DOP82 Corticosteroid-free remission of Ulcerative Colitis with filgotinib maintenance therapy: Post hoc analysis of the phase 2b/3 SELECTION study

Loftus- Jr, E.(1);Vermeire, S.(2);Feagan, B.(3);Yun, C.(4);Hsieh, J.(4);Liu, X.(4);Zhao, S.(4);Moerch, U.(5);Sandborn, W.J.(6);Hibi, T.(7)

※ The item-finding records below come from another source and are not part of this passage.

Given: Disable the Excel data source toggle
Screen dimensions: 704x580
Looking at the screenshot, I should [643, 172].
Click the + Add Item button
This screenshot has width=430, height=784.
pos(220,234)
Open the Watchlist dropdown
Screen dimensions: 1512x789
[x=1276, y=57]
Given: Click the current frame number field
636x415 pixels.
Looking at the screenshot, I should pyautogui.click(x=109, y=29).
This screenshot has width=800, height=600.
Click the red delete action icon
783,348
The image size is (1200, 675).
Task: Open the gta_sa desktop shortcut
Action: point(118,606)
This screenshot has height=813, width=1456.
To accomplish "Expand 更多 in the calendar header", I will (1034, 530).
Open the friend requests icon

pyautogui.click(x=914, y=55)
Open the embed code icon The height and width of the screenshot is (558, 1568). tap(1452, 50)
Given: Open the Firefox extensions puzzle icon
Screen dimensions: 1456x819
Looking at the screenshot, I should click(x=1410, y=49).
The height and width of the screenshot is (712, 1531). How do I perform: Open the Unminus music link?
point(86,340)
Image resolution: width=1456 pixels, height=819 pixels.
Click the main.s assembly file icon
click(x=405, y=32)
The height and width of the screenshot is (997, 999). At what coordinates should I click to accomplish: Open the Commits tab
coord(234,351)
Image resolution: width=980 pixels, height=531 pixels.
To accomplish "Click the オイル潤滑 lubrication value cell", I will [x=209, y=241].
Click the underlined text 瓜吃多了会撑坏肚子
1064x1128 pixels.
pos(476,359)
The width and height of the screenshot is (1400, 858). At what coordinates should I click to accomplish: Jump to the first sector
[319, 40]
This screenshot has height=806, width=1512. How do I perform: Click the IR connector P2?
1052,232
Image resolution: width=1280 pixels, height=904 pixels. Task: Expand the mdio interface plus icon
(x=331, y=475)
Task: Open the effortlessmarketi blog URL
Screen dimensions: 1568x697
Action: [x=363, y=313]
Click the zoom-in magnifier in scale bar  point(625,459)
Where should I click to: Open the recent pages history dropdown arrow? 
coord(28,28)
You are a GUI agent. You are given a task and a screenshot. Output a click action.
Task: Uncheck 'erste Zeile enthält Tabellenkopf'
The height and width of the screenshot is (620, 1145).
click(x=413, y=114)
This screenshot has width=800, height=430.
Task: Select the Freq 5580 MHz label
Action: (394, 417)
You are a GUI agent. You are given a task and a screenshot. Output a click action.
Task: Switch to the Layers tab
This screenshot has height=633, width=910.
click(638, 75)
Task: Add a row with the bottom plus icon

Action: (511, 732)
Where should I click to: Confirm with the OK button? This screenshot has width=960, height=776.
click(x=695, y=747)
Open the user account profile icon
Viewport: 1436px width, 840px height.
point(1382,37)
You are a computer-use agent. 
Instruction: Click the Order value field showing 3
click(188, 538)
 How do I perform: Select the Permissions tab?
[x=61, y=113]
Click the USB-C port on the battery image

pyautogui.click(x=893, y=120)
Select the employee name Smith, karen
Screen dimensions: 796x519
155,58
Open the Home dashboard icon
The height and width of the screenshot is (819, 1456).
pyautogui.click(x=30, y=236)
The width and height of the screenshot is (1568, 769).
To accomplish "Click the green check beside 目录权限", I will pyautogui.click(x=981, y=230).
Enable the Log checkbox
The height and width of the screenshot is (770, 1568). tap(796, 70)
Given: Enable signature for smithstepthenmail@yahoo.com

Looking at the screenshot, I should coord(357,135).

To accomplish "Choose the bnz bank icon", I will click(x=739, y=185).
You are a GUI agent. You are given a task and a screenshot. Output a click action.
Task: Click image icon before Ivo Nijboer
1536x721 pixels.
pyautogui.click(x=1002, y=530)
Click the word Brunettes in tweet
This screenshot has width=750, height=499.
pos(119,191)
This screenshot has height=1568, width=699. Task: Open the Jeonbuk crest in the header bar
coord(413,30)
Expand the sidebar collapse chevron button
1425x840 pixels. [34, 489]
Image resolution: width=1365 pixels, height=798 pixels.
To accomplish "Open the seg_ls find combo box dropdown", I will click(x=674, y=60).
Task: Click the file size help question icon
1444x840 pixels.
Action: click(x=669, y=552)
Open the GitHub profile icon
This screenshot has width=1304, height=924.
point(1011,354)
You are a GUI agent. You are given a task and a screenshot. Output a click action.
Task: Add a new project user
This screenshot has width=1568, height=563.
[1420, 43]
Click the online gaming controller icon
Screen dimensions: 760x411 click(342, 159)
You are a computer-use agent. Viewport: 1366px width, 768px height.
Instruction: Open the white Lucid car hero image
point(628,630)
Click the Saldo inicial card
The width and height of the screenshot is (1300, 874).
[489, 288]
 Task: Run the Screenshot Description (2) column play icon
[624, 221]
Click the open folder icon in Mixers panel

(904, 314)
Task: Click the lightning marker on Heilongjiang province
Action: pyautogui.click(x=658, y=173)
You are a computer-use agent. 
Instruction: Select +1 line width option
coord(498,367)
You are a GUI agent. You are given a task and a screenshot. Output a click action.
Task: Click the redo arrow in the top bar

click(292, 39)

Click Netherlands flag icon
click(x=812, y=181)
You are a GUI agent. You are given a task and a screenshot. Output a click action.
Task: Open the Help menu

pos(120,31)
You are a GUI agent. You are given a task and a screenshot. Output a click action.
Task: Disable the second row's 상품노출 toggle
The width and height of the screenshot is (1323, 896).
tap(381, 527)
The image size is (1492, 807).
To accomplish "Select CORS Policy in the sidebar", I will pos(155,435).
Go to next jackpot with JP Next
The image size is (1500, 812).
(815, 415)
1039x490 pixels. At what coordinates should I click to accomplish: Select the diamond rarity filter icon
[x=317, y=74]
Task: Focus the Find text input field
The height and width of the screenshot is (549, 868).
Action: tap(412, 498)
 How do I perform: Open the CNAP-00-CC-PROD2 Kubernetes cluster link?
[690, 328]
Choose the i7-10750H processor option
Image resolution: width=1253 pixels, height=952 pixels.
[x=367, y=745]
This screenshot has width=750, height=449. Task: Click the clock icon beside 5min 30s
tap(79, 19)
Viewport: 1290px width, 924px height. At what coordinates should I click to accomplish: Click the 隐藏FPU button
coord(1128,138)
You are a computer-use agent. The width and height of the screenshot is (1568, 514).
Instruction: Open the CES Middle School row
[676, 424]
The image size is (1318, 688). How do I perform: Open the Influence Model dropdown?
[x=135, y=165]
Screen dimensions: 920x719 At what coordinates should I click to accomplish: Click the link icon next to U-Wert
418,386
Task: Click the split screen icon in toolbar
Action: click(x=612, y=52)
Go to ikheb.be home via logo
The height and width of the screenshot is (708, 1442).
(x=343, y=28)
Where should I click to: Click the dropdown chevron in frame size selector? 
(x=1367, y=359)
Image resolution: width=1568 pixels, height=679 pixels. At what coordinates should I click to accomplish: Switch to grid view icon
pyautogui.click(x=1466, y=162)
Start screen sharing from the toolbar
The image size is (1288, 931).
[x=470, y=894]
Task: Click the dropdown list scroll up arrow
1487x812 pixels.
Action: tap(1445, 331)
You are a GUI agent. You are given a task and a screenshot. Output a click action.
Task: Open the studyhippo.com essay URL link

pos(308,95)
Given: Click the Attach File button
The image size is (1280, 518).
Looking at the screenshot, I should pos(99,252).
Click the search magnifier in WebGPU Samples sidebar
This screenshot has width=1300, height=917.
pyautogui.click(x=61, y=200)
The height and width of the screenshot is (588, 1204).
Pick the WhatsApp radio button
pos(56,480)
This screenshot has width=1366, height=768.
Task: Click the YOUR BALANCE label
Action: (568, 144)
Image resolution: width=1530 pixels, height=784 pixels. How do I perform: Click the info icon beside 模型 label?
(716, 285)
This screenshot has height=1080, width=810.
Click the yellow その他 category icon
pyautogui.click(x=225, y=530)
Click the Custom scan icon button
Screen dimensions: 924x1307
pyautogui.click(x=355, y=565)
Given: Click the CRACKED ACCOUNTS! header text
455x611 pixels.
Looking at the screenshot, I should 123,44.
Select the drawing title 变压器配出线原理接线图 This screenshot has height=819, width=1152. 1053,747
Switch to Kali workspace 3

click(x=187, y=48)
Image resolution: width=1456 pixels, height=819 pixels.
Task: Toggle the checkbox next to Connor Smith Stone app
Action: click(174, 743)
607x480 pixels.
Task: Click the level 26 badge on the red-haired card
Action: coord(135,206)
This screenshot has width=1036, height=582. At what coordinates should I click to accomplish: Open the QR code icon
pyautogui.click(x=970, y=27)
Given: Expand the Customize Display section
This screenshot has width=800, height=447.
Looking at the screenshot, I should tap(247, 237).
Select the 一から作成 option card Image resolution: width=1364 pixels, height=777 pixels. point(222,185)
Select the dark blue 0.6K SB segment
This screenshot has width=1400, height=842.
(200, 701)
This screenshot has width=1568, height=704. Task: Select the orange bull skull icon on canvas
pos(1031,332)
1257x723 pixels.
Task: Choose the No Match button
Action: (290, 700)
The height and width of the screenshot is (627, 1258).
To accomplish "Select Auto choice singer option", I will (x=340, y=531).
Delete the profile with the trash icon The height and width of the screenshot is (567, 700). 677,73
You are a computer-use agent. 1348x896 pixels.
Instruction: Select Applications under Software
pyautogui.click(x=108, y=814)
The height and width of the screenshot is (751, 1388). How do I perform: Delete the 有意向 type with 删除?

(1)Mayo Clinic, Department of Internal Medicine- Department of Gastroenterology and Hepatology, Rochester- MN, United States;(2)University Hospitals Leuven, Department of Gastroenterology, Leuven, Belgium;(3)Western University, Department of Medicine- Division of Gastroenterology, London- ON, Canada;(4)Gilead Sciences, Inc., Foster City, United States;(5)Gilead Sciences, Inc., Copenhagen, Denmark;(6)University of California, Department of Medicine, San Diego- La Jolla- CA, United States;(7)Kitasato Institute Hospital- Kitasato University, Center for Advanced IBD Research and Treatment, Tokyo, Japan

Background

Filgotinib (FIL) is a once-daily, oral, preferential Janus kinase 1 inhibitor in development for the treatment of inflammatory bowel disease. FIL for the treatment of moderately to severely active ulcerative colitis (UC) was evaluated in the phase 2b/3 randomized, double-blind, placebo (PBO)-controlled SELECTION study (NCT02914522). Long-term use of corticosteroids (CS) is associated with significant side effects. The aim of this post hoc analysis was to assess the CS-sparing effects of FIL in the SELECTION study.

Methods

Patients (18–75 years old) with moderately to severely active UC were randomized (2:2:1) to receive FIL 100 mg (n = 564), FIL 200 mg (n = 507) or PBO (n = 280) once daily orally for up to 11 weeks (induction study). At week 11, FIL induction responders were rerandomized 2:1 to continue their induction FIL dose or to receive PBO (maintenance study). CS use was kept stable up to week 14, at which point mandatory CS tapering occurred. CS could be resumed during the maintenance study; however, if the baseline CS dose was exceeded this was considered treatment failure. In this post hoc analysis, CS-free remission was defined as remission at week 58 (endoscopic subscore ≤ 1, rectal bleeding subscore = 0 and ≥ 1-point decrease in stool frequency subscore to achieve 0 or 1) without systemic or localized CS use that was indicated for UC in the previous 1, 3, 6 or 8 months.

Results

The baseline characteristics of patients in the maintenance study were similar across treatment groups (Table 1). Of the 92 patients receiving CS at maintenance baseline (week 11; maintenance week 0) who received FIL 200 mg during the maintenance study, 25 (27%) were in remission at week 58 and had been continuously CS-free for at least the previous 6 months (Table 2). The proportion of CS-free remitters in the FIL 200 mg group was consistently higher than with PBO (Table 2). In patients taking CS at maintenance baseline who had continued CS-use post baseline, lower median prednisone dosing was observed with FIL 200 mg than with PBO throughout the maintenance study (maximum difference at week 34 [maintenance week 23]: 5.0 mg vs 13.8 mg) (Figure 1). In SELECTION, a total of 199 patients received FIL 200 mg in the maintenance study, of whom 74 (37.2%) were in remission at week 58; of these 74 patients, 69 (93.2%) were continuously CS-free for at least the previous 6 months (Figure 2).


Conclusion

In this post hoc analysis of SELECTION maintenance study data, FIL 200 mg was effective in reducing and eliminating CS use through to week 58 in patients with moderately to severely active UC. The vast majority of patients taking FIL 200 mg who were in remission at week 58 had not taken CS in the previous 6 months.